### SET OF TASKS
1 - According to the passage on household finances and inflation, what did average unsecured household debt reach at the end of 2016?
2 - Resume the passage on household finances and inflation, starting after its final sentence.

Other essential commodities that have seen a spike in cost are restaurants and hotels, communication and alcohol and tobacco. Mortgage interest rates, gas prices and food and drink still saw deflation compared to January 2016, however there is still an increased pressure as inflation nearly reaches the bank of England’s target rate of 2%.
Wage growth also slowed in the three months to January and was just 2.6% higher on average than it was in the same month in 2016. With wage growth slowing and the cost of essential items increasing, families’ disposable income is becoming increasingly squeezed.
Despite consumers’ disposable income growth slowing, the purse strings are not being tightened just yet. This month’s report found that average unsecured household debt such as credit cards and loads reached £7,000 at the end of 2016. This is £508 higher than it was in the previous year and going into 2017 is rising at a rate of over 10% per year.

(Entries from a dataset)
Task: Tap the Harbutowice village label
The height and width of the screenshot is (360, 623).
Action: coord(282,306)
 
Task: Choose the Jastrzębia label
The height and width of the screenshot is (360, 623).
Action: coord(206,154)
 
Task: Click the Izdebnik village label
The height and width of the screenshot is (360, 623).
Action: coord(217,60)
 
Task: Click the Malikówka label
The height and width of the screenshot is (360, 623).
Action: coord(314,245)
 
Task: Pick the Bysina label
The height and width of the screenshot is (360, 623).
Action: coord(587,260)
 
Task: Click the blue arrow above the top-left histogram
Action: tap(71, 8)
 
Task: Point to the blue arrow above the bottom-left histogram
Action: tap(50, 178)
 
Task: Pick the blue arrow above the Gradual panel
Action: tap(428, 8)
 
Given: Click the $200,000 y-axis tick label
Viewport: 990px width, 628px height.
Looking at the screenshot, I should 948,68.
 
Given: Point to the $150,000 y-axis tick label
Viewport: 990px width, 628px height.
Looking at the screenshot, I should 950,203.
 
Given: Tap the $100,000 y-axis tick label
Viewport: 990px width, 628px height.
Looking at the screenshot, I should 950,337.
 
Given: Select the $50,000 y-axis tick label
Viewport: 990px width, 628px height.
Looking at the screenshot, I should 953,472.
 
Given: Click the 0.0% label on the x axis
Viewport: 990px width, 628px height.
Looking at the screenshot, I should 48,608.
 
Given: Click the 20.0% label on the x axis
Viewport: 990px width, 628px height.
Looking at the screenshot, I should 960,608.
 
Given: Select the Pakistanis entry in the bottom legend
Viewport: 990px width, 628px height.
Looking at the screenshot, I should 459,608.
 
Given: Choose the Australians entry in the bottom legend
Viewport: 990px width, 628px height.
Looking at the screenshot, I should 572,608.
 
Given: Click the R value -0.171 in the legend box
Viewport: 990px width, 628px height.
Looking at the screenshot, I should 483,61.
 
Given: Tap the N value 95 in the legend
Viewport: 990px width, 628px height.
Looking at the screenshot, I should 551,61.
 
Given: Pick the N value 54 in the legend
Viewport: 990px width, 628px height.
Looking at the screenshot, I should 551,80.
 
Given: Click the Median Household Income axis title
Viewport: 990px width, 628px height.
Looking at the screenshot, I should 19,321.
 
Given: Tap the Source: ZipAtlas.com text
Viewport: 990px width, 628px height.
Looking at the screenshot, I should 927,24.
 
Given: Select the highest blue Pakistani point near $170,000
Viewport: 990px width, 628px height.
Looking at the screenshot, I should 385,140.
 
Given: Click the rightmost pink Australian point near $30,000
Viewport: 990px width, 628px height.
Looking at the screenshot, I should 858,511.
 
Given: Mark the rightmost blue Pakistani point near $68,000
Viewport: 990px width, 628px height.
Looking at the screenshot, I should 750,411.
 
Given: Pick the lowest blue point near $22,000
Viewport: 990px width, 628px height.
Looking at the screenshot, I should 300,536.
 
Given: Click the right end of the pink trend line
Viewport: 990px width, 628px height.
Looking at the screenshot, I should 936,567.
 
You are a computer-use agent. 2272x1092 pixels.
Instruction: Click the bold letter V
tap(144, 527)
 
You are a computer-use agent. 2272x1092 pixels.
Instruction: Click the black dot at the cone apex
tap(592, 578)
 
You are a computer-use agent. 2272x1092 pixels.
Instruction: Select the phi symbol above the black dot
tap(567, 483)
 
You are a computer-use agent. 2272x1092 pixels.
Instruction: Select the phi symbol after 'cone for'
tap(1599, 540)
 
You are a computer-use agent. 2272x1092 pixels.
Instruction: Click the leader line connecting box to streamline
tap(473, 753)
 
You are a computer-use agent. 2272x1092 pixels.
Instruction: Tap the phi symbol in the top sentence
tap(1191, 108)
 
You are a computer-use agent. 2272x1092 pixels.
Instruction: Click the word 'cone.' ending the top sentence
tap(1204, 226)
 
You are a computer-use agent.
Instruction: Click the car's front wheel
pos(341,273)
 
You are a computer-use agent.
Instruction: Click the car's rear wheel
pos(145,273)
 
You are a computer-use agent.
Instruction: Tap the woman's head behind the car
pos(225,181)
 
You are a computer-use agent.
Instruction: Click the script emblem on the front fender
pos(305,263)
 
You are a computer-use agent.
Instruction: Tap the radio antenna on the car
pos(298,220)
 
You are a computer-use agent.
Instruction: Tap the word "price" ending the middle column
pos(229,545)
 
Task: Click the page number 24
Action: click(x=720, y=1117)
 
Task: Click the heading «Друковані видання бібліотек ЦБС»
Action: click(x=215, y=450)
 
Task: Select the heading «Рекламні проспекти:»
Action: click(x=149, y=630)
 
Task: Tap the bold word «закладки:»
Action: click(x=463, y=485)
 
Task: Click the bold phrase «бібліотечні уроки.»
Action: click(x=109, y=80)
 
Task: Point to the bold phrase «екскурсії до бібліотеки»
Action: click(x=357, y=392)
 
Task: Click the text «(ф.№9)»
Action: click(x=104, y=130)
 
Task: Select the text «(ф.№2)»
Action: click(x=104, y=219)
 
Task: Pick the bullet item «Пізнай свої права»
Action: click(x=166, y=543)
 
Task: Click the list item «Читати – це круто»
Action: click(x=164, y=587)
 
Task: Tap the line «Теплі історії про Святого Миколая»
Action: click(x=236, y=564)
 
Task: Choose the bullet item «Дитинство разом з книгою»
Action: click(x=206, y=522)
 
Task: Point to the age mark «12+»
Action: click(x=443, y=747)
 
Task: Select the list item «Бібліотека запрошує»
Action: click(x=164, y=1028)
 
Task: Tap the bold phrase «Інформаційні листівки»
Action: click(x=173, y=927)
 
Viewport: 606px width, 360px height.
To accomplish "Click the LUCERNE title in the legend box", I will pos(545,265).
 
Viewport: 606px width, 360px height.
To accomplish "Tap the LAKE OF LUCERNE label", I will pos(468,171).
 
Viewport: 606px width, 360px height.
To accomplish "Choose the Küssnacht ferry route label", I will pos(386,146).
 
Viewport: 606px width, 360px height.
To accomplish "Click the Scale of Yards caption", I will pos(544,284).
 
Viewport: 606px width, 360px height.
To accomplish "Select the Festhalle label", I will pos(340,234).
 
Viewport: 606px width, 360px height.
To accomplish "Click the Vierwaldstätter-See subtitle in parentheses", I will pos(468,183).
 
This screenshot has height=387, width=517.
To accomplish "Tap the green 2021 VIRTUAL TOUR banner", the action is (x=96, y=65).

### RESULTS FOR EACH TASK
1 - £7,000

2 -
The continued strong rise in debt suggests that consumers still make use of low interest rates, despite the gloomy outlook for finances in the coming months. As an overall market, consumer credit was £14bn higher in January than the same time last year and £36bn up from this time three years ago.
Scott Corfe, Economist, Cebr, said: “The party is starting to fizzle out for consumers in 2017, with growth in discretionary spending fading fast. The latest Income Tracker sets the scene for next month's Budget, when the Chancellor will be under pressure to deliver some tax cuts for the 'just about managing' at a time when incomes are under the cosh. He will have a delicate balancing act between providing these tax cuts, and needing to boost spending on the NHS and care."